CBS’s decision to shelve a high-profile story on the Trump administration comes as the broadcaster’s parent company, Paramount Skydance, is in a multi-billion-dollar bidding war with Netflix to buy Warner Bros Discovery.

Trump has made clear he is taking a keen interest in the merger, which will likely need regulatory approval.

Paramount was purchased by the Ellison family, which is close to Trump, earlier this year.
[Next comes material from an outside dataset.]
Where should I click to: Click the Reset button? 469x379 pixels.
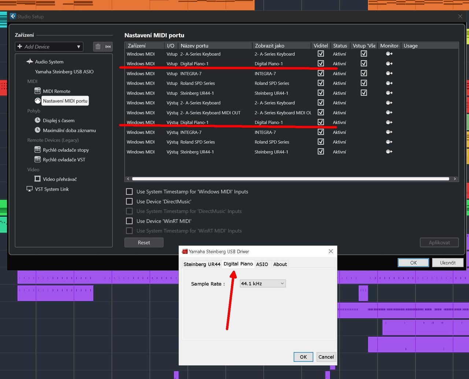[144, 243]
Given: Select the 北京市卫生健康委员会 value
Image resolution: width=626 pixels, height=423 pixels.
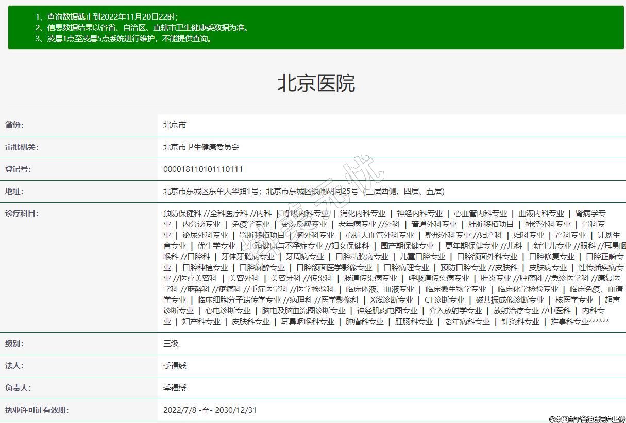Looking at the screenshot, I should click(201, 147).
Larry Ellison is one of the world’s richest people, via his tech company Oracle, and a major Trump donor.

The Republican president has frequently criticized “60 Minutes” and sued CBS in 2024 over his claim that the news program had edited an interview with Democrat Kamala Harris in order to help her.

Paramount chief David Ellison – son of Larry Ellison – brought in Bari Weiss as a new editor in chief this October, leading to expectations that she would steer the renowned broadcaster to be more friendly to Trump.

In her note to colleagues, Alfonsi said the CECOT segment had been cleared by corporate lawyers before being “spiked.”

“If the administration’s refusal to participate becomes a valid reason to spike a story, we have effectively handed them a ‘kill switch’ for any reporting they find inconvenient.”

Weiss told The New York Times in a statement that she would be “airing this important piece when it’s ready.”

“Holding stories that aren’t ready for whatever reason — that they lack sufficient context, say, or that they are missing critical voices — happens every day in every newsroom.”

The executive producer of “60 Minutes,” Tanya Simon, told fellow employees that she had resisted Weiss’s order, but “ultimately had to comply.”

“We pushed back, we defended our story, but she wanted changes,” Simon was quoted as saying by The Washington Post in a transcript of the producer’s private meeting with colleagues.